(ENTRIES SHOWN begins)

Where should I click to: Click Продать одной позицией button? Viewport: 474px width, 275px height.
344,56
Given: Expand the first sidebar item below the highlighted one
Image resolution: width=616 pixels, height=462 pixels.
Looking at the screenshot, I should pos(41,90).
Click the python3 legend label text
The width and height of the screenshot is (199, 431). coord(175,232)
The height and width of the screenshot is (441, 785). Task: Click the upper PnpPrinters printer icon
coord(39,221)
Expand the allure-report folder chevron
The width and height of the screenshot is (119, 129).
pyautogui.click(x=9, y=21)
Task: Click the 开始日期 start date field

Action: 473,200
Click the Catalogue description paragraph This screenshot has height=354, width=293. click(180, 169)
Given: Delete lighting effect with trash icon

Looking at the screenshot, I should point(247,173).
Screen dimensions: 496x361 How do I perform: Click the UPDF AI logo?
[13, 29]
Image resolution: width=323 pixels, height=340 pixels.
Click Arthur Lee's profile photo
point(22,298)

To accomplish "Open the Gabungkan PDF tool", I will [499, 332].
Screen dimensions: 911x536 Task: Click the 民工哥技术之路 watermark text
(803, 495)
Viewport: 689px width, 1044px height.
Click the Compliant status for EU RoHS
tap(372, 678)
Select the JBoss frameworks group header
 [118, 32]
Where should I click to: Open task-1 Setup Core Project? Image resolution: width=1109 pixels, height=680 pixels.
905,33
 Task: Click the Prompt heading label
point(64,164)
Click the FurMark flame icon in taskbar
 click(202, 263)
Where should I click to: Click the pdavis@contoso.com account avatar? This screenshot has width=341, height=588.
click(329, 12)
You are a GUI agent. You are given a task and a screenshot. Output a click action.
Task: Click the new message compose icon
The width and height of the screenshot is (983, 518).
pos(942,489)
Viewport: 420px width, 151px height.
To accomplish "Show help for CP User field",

(ENTRIES SHOWN ends)

WHAT YOU ARE ASKED TO DO —
Read through the entries, then copy every line where the string "Expand" is found.

SOLUTION TO THIS TASK —
Given: Expand the first sidebar item below the highlighted one
Expand the allure-report folder chevron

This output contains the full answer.